__Exercise task__
Rewrite everything from the line containing "Task: Click the magnifier" down to the line containing "Action: tap(953, 229)", including the requests and leaving out the pictures, with each click coordinate in the answers multiplied by 0.55 and rounded to a whole number, halves rounded up. Give only those entries.

-- start --

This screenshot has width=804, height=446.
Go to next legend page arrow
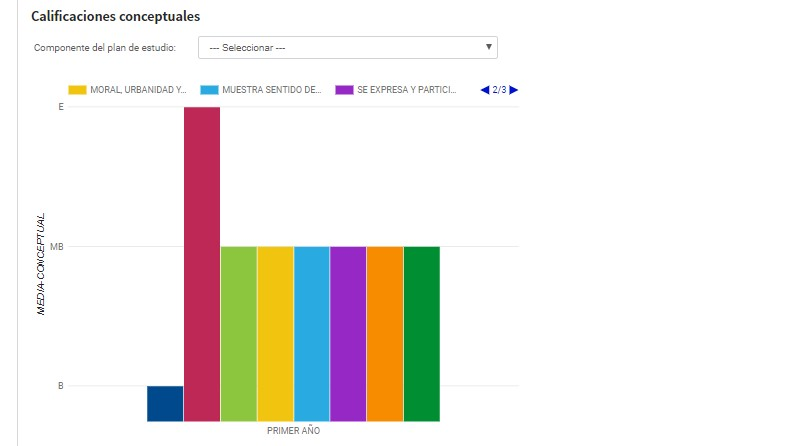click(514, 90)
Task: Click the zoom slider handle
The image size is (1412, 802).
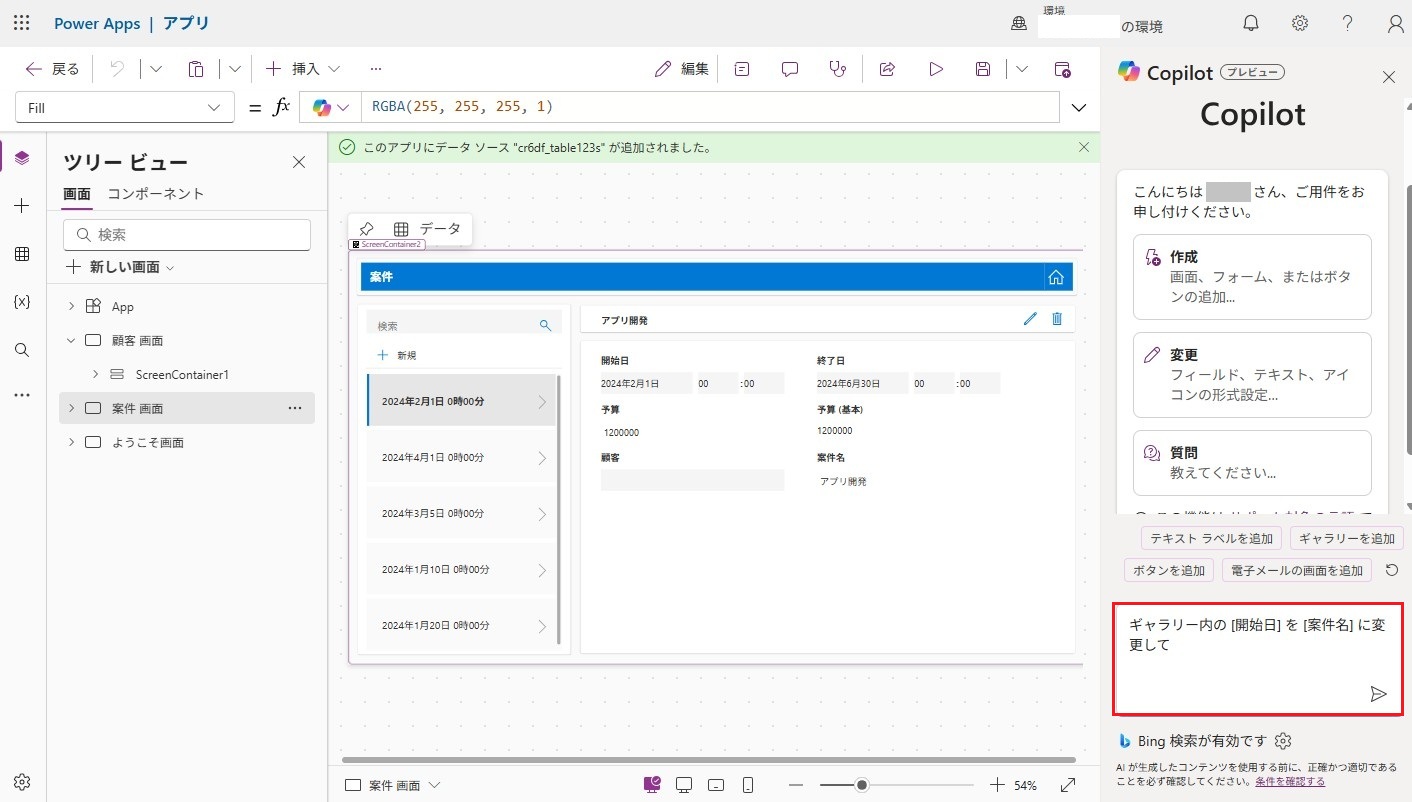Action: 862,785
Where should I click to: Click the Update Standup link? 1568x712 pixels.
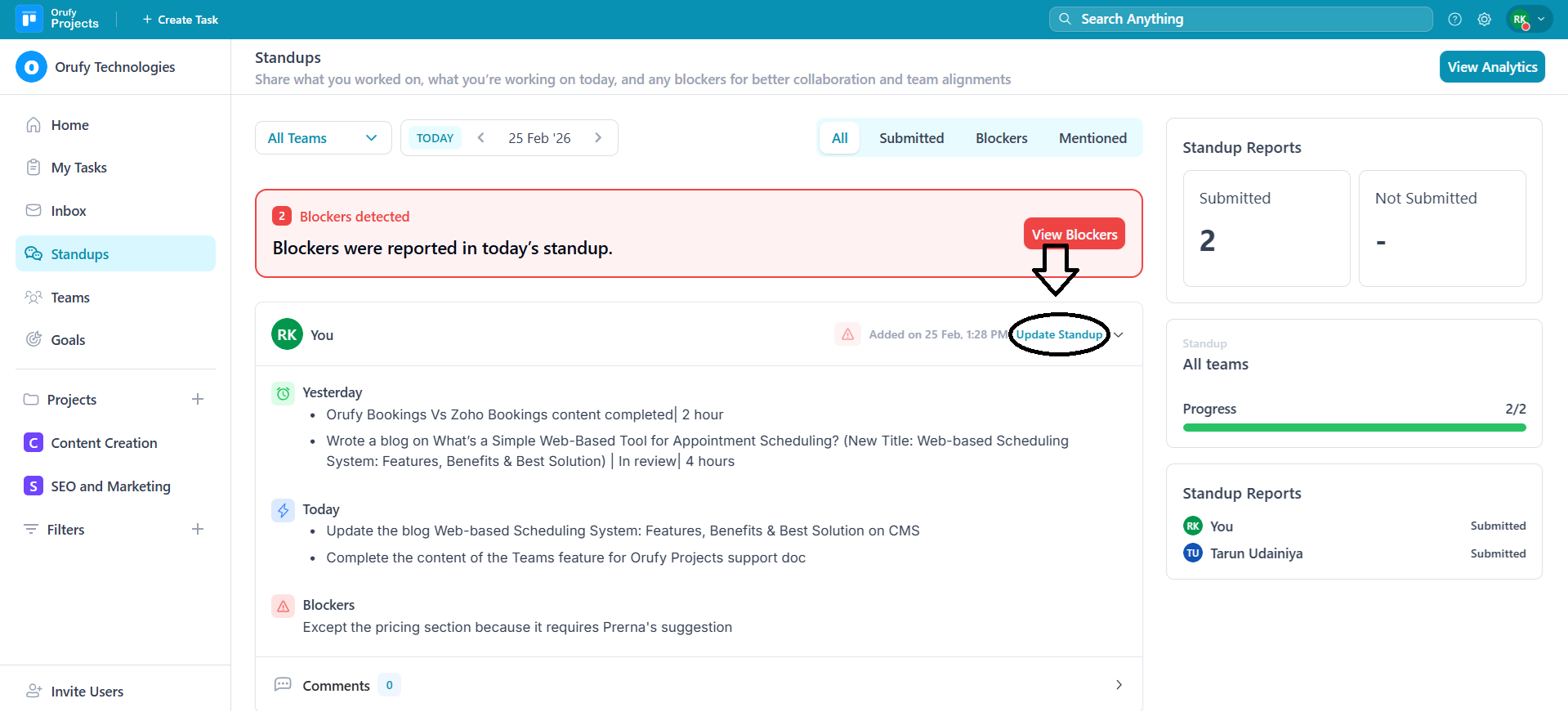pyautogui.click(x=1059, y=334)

-- end --
-- start --

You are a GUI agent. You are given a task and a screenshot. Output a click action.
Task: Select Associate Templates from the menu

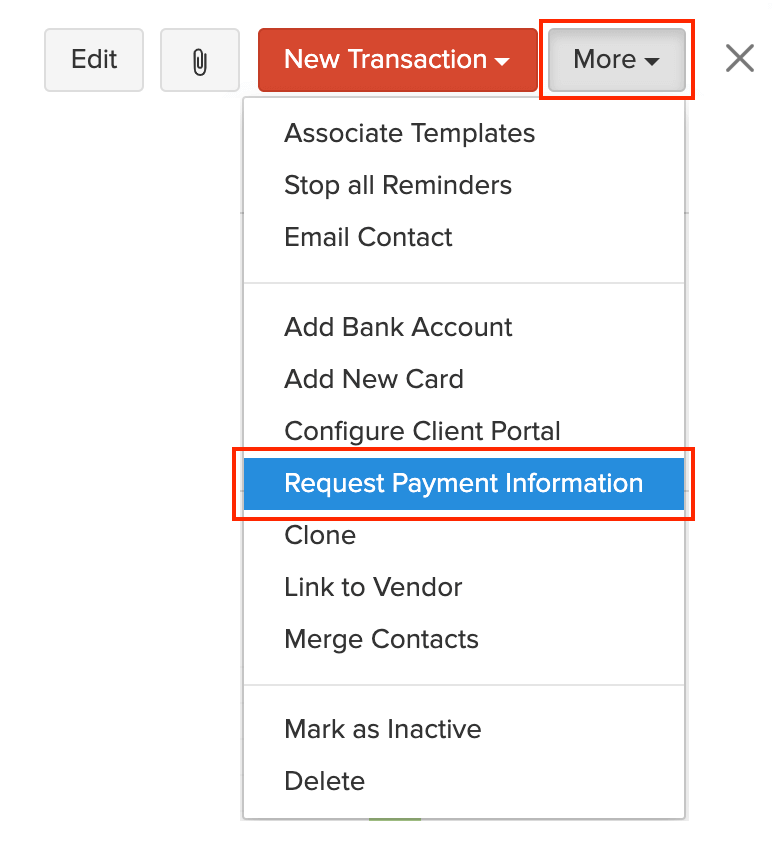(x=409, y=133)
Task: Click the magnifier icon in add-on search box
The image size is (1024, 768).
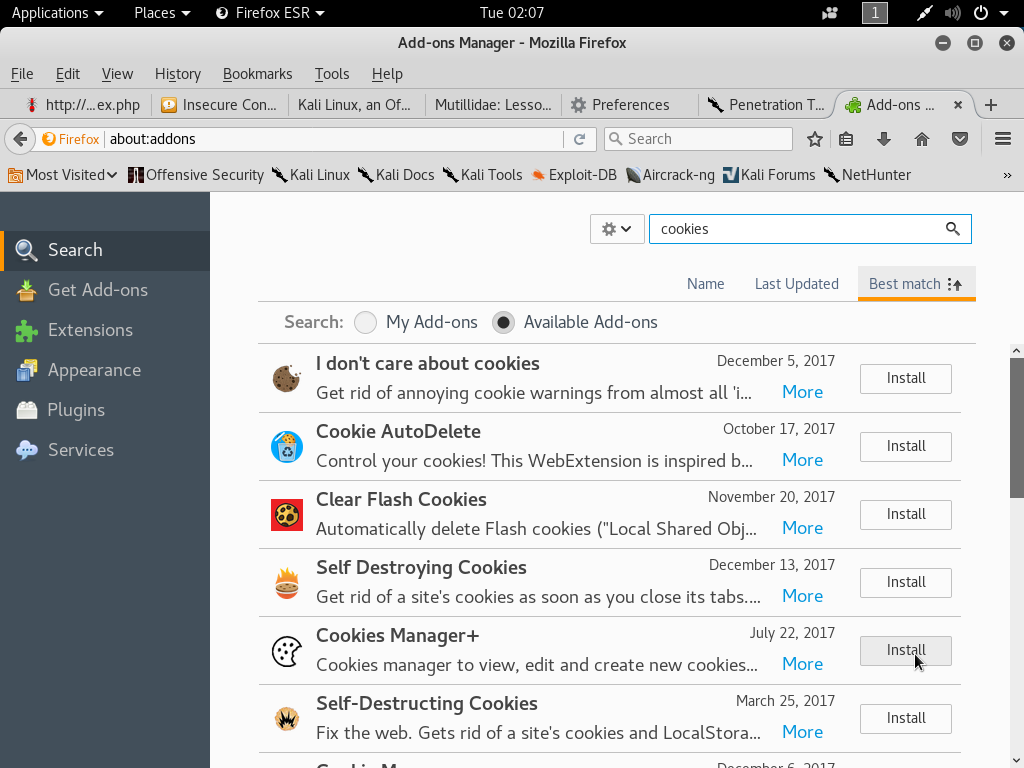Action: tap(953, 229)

-- end --
-- start --

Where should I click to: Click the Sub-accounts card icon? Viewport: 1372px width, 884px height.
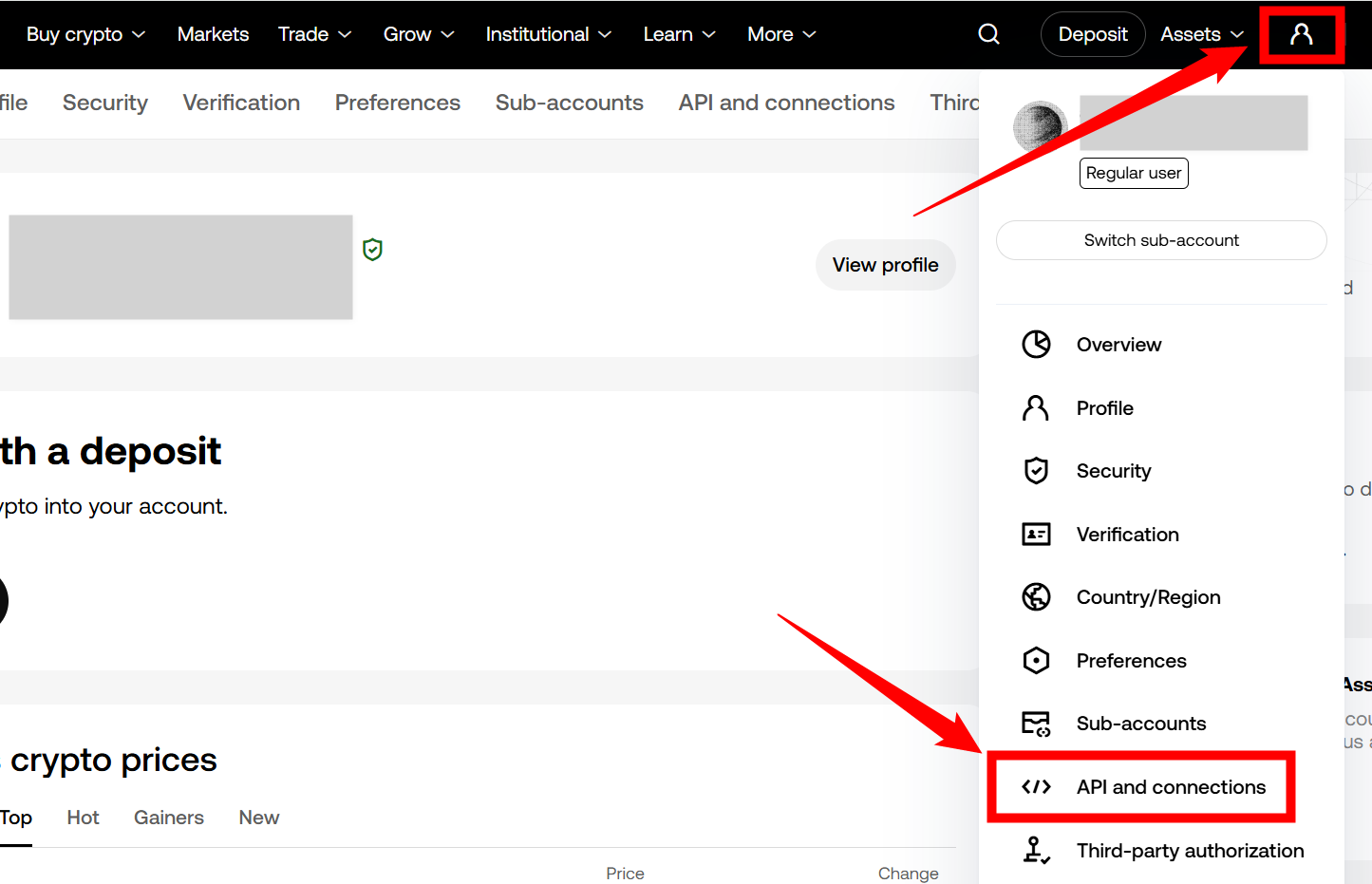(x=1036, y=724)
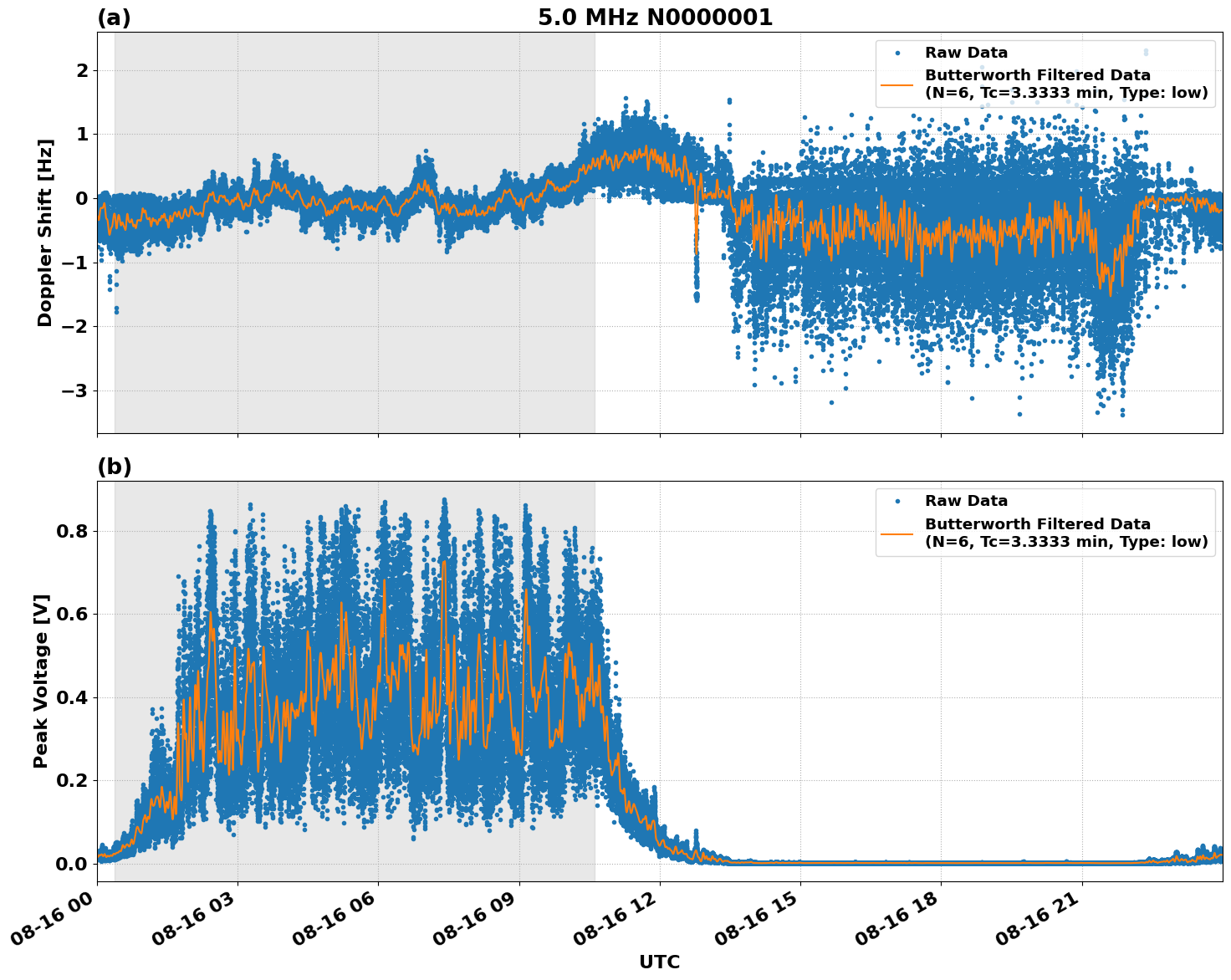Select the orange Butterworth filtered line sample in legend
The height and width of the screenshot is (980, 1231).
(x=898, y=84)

-- end --

__Correct response__
Task: Click the magnifier icon in add-on search box
The image size is (1024, 768).
Action: tap(524, 126)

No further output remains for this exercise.